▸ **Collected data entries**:
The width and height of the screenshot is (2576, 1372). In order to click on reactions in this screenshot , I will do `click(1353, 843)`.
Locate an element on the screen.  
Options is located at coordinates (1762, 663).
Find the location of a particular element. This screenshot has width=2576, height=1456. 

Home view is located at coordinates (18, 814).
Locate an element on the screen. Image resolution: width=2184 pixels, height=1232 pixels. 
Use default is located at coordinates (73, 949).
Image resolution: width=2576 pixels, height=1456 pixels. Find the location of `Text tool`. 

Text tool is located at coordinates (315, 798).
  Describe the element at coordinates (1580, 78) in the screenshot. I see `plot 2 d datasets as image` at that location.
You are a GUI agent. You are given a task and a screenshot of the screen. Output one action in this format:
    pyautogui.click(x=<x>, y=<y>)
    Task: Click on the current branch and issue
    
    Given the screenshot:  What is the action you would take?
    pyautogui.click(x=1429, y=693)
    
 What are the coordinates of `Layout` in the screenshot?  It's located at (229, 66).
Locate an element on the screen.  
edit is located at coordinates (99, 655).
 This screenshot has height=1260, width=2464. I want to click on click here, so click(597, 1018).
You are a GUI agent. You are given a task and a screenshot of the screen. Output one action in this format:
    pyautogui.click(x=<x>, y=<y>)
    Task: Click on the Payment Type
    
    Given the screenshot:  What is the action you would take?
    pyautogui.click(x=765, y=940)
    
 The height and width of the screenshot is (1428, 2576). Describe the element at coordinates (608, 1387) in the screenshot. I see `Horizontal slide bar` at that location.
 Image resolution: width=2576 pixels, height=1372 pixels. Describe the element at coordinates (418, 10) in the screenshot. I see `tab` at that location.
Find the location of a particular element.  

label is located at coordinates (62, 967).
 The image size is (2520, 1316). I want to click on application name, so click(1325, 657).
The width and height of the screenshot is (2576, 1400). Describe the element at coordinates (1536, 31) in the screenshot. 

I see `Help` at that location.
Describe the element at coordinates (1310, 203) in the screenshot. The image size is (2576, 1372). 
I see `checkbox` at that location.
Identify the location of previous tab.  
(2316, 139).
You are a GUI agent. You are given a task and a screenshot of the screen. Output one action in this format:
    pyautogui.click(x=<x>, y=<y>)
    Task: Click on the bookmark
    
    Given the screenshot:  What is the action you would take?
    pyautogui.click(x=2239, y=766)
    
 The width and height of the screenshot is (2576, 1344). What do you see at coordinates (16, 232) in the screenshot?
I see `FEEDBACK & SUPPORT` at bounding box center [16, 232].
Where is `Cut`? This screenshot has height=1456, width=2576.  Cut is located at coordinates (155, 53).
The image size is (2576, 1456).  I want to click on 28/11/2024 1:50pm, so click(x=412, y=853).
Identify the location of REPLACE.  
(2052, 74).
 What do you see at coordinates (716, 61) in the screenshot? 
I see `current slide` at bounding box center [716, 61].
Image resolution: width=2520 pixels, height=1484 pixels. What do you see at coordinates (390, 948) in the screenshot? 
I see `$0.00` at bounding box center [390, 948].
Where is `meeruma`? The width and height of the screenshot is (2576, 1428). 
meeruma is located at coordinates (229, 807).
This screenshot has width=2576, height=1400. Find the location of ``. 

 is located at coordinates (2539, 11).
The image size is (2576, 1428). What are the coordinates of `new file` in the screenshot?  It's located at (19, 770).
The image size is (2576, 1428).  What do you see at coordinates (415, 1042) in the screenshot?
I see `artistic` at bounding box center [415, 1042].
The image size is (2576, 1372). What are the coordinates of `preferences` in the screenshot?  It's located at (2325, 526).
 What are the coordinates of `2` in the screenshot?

▸ **Objective**:
Rewrite the records with every "Find the location of" swapped for "Identify the position of", keeping everything else the same.

▸ **Result of this task**:
The width and height of the screenshot is (2576, 1372). In order to click on reactions in this screenshot , I will do `click(1353, 843)`.
Locate an element on the screen.  
Options is located at coordinates (1762, 663).
Identify the position of a particular element. This screenshot has width=2576, height=1456. 

Home view is located at coordinates (18, 814).
Locate an element on the screen. Image resolution: width=2184 pixels, height=1232 pixels. 
Use default is located at coordinates (73, 949).
Image resolution: width=2576 pixels, height=1456 pixels. Identify the position of `Text tool`. 

Text tool is located at coordinates (315, 798).
  Describe the element at coordinates (1580, 78) in the screenshot. I see `plot 2 d datasets as image` at that location.
You are a GUI agent. You are given a task and a screenshot of the screen. Output one action in this format:
    pyautogui.click(x=<x>, y=<y>)
    Task: Click on the current branch and issue
    
    Given the screenshot:  What is the action you would take?
    pyautogui.click(x=1429, y=693)
    
 What are the coordinates of `Layout` in the screenshot?  It's located at (229, 66).
Locate an element on the screen.  
edit is located at coordinates (99, 655).
 This screenshot has height=1260, width=2464. I want to click on click here, so click(597, 1018).
You are a GUI agent. You are given a task and a screenshot of the screen. Output one action in this format:
    pyautogui.click(x=<x>, y=<y>)
    Task: Click on the Payment Type
    
    Given the screenshot:  What is the action you would take?
    pyautogui.click(x=765, y=940)
    
 The height and width of the screenshot is (1428, 2576). Describe the element at coordinates (608, 1387) in the screenshot. I see `Horizontal slide bar` at that location.
 Image resolution: width=2576 pixels, height=1372 pixels. Describe the element at coordinates (418, 10) in the screenshot. I see `tab` at that location.
Identify the position of a particular element.  

label is located at coordinates (62, 967).
 The image size is (2520, 1316). I want to click on application name, so click(1325, 657).
The width and height of the screenshot is (2576, 1400). Describe the element at coordinates (1536, 31) in the screenshot. 

I see `Help` at that location.
Describe the element at coordinates (1310, 203) in the screenshot. The image size is (2576, 1372). 
I see `checkbox` at that location.
Identify the location of previous tab.  
(2316, 139).
You are a GUI agent. You are given a task and a screenshot of the screen. Output one action in this format:
    pyautogui.click(x=<x>, y=<y>)
    Task: Click on the bookmark
    
    Given the screenshot:  What is the action you would take?
    pyautogui.click(x=2239, y=766)
    
 The width and height of the screenshot is (2576, 1344). What do you see at coordinates (16, 232) in the screenshot?
I see `FEEDBACK & SUPPORT` at bounding box center [16, 232].
Where is `Cut`? This screenshot has height=1456, width=2576.  Cut is located at coordinates (155, 53).
The image size is (2576, 1456).  I want to click on 28/11/2024 1:50pm, so click(x=412, y=853).
Identify the location of REPLACE.  
(2052, 74).
 What do you see at coordinates (716, 61) in the screenshot? 
I see `current slide` at bounding box center [716, 61].
Image resolution: width=2520 pixels, height=1484 pixels. What do you see at coordinates (390, 948) in the screenshot? 
I see `$0.00` at bounding box center [390, 948].
Where is `meeruma`? The width and height of the screenshot is (2576, 1428). 
meeruma is located at coordinates (229, 807).
This screenshot has width=2576, height=1400. Identify the position of ``. 

 is located at coordinates (2539, 11).
The image size is (2576, 1428). What are the coordinates of `new file` in the screenshot?  It's located at (19, 770).
The image size is (2576, 1428).  What do you see at coordinates (415, 1042) in the screenshot?
I see `artistic` at bounding box center [415, 1042].
The image size is (2576, 1372). What are the coordinates of `preferences` in the screenshot?  It's located at (2325, 526).
 What are the coordinates of `2` in the screenshot?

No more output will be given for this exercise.